* AIM OF THE EXERCISE:
Please copy out the entries below exactly, beginning with the line that contains "[Envelope] (219, 1299)" and ending with the line that contains "Exclusion hypoallergenic konservas", and include nothing outside that span.

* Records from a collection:
+--

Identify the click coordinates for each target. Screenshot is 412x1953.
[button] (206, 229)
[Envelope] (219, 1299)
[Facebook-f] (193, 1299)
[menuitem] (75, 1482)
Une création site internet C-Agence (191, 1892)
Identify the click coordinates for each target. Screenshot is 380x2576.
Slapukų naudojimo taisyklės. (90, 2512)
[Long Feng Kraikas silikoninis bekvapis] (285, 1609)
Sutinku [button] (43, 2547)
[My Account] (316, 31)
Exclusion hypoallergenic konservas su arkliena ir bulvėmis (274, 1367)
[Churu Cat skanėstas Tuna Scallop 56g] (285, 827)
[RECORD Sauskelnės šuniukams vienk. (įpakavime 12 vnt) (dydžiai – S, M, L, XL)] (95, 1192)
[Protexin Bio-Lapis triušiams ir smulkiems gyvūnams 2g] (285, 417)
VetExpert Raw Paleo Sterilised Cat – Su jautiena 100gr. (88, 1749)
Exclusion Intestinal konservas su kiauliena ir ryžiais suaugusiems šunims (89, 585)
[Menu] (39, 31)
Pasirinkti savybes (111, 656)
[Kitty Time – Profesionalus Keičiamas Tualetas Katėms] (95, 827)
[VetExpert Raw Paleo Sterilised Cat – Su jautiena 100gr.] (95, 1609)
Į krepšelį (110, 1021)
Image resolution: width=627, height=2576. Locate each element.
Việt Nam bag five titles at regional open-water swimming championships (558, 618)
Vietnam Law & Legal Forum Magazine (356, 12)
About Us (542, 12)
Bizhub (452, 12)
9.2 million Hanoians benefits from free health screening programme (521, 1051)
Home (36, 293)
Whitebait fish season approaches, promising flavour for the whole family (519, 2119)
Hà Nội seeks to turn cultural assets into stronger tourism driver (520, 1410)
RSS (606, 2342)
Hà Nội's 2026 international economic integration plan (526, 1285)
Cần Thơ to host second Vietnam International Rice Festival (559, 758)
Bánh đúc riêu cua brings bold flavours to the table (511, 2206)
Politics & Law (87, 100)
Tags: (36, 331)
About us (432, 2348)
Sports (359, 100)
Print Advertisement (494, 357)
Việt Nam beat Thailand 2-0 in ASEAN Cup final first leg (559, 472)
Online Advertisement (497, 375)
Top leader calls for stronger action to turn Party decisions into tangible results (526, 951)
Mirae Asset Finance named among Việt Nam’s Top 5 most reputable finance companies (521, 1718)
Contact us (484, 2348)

+--

* SOLUTION TO THIS EXERCISE:
[Envelope] (219, 1299)
[Facebook-f] (193, 1299)
[menuitem] (75, 1482)
Une création site internet C-Agence (191, 1892)
Identify the click coordinates for each target. Screenshot is 380x2576.
Slapukų naudojimo taisyklės. (90, 2512)
[Long Feng Kraikas silikoninis bekvapis] (285, 1609)
Sutinku [button] (43, 2547)
[My Account] (316, 31)
Exclusion hypoallergenic konservas su arkliena ir bulvėmis (274, 1367)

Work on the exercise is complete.